Is mindfulness making our stress worse?

By Kathryn Blundell
Mindfulness is seen as a panacea for our modern mental wellbeing issues. But Professor Ronald Purser argues it’s misused
Woman using mindfulness app
Image: iStock

There’s a real pressure in our society to be productive, and issues that get in the way of that – notably stress and anxiety – can be viewed as a dysfunction that we need to resolve on our own. One hugely popular ‘cure’ is for us to become more mindful. 

People see mindfulness as harmless meditation, and think of it as a tool that will make them happy and provide some immediate relief to a particular trouble or situation. And there’s no doubt it has its benefits. However, there are also many adverse effects, and the way it’s promoted as a universal panacea – a one-size-fits-all self-help tool – is, I think, irresponsible and does a disservice to the public. 

Does mindfulness work?

Willoughby Britton at Brown University, Rhode Island, is at the leading edge of mindfulness research and her recent studies have found 59 different effects from mindfulness. While many are positive, there are also negative effects, including the finding that 82 per cent of experienced meditators reported fear, anxiety, panic or paranoia during or as a result of mindfulness meditation, especially in the context of a retreat. She also found a risk of depersonalisation, where you feel detached from your mental processes or body, as well as psychosis, delusions, hallucinations and loss of appetite.

Mindfulness is frequently seen as a cure for insomnia, but Britton’s studies determined that it increased arousal, running counter to the hype. Britton also found that people suffering from PTSD who practise mindfulness run the risk of resurfacing traumatic memories. 

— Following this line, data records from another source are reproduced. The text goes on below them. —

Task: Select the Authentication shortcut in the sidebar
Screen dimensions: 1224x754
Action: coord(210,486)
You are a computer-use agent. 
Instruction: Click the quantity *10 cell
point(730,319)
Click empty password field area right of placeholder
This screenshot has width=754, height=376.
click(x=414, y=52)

New meta-analytic studies, which are studies of studies, also conclude that the effects of mindfulness are not as significant as have been reported. In fact, they’re often very modest. Many studies used to promote mindfulness had methodological issues – essentially, they weren’t performed well enough to establish whether mindfulness does actually work – and when these issues were taken into account, the scale of benefits dropped considerably. And yet mindfulness’s veneer of science remains. 

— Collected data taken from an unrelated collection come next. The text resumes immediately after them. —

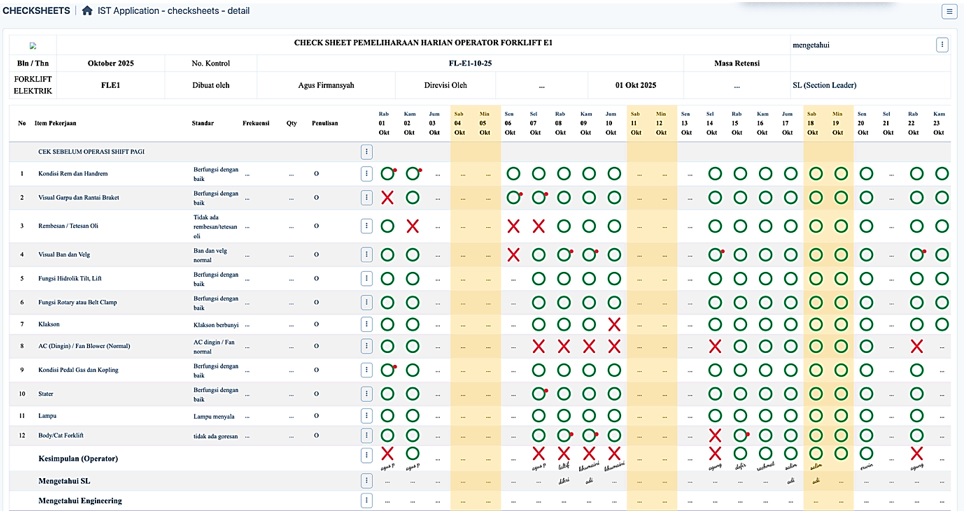Viewport: 967px width, 517px height.
Task: Click the home icon in breadcrumb
Action: pyautogui.click(x=87, y=11)
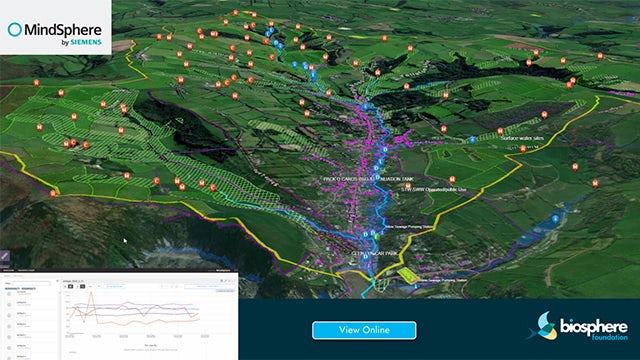Click the MindSphere by Siemens logo
The width and height of the screenshot is (640, 360).
[55, 34]
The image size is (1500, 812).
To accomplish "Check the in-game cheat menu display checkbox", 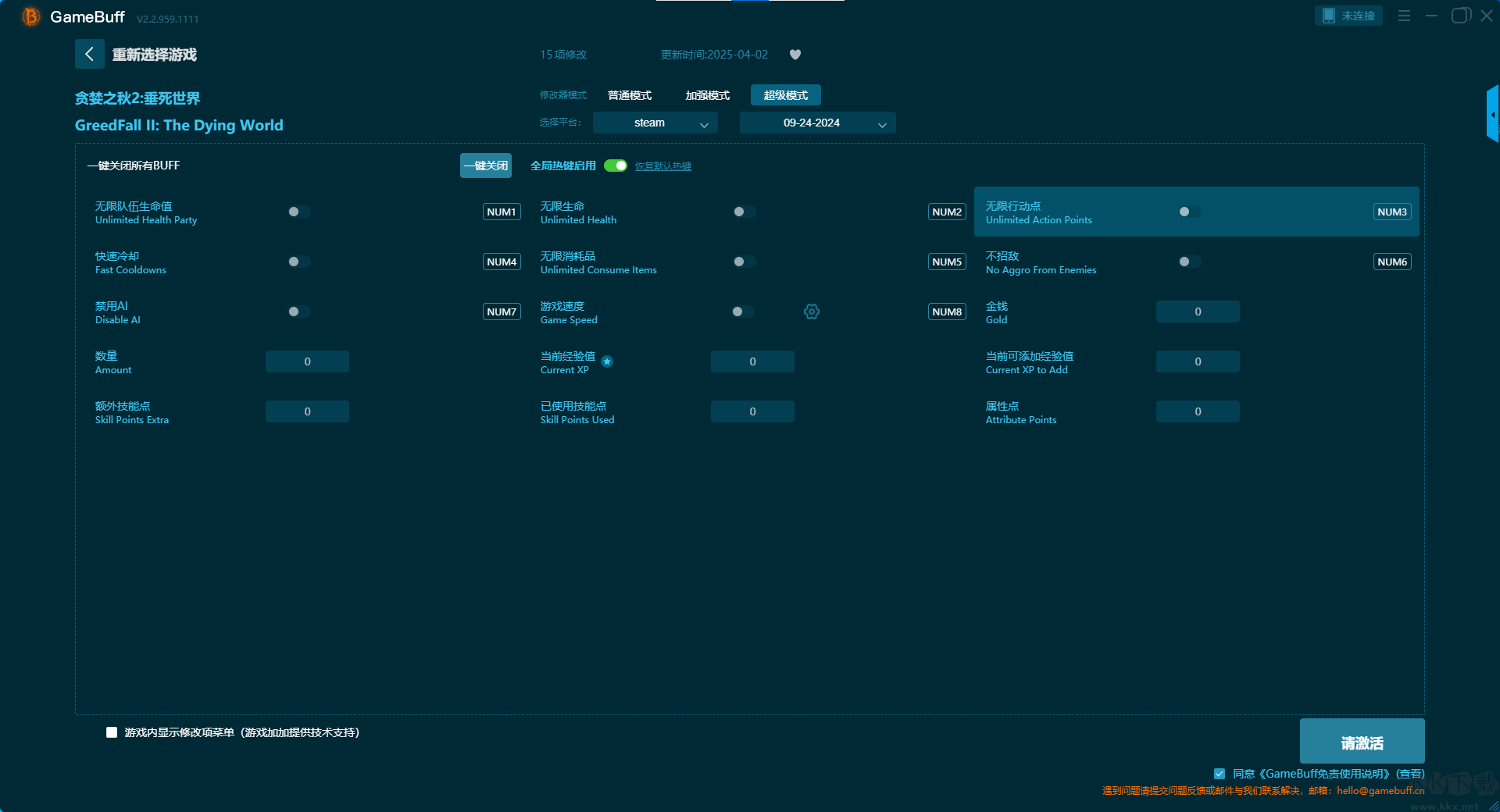I will (x=112, y=732).
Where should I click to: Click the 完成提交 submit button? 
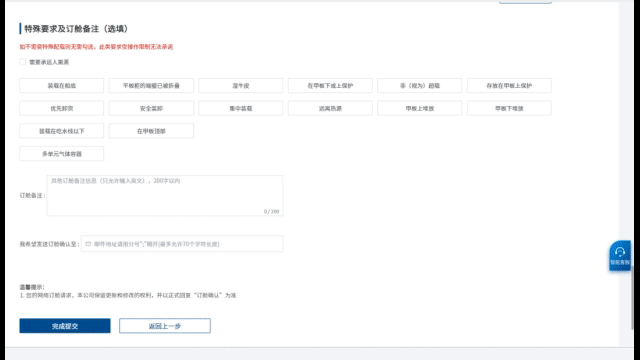point(65,326)
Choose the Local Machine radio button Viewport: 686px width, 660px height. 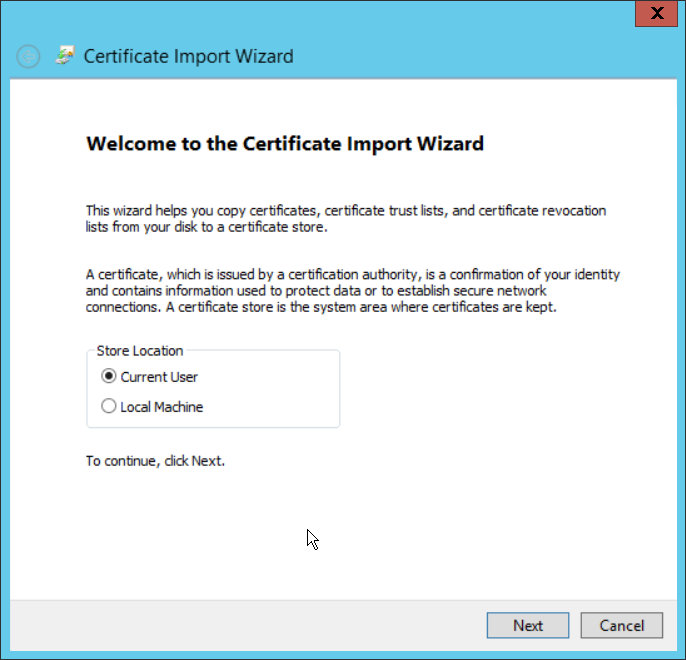coord(109,407)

Even putting issues with the science to one side, there are other problems with the popularity of mindfulness that are cause for concern. A friend made the analogy that mindfulness is like dieting. Many people watch what they eat, but the number of overweight and obese people continues to grow. In the same way, a lot of people practise mindfulness, but rates of stress and anxiety are accelerating. 

Shirking responsibility

In the contemporary form of basic mindfulness, practitioners are usually instructed to pay attention to the breath and allow thoughts and feelings to come and go without judgement. This way, you don’t get caught up in any narratives or thinking patterns that arise and it gives us some distance. 

However, many people come to meditation as a way to escape pain and emotional issues, a way of numbing the self. It’s risky, and my view is that it enables people to avoid critical thinking which might otherwise benefit them by allowing them to look at and address the causes of their distress. 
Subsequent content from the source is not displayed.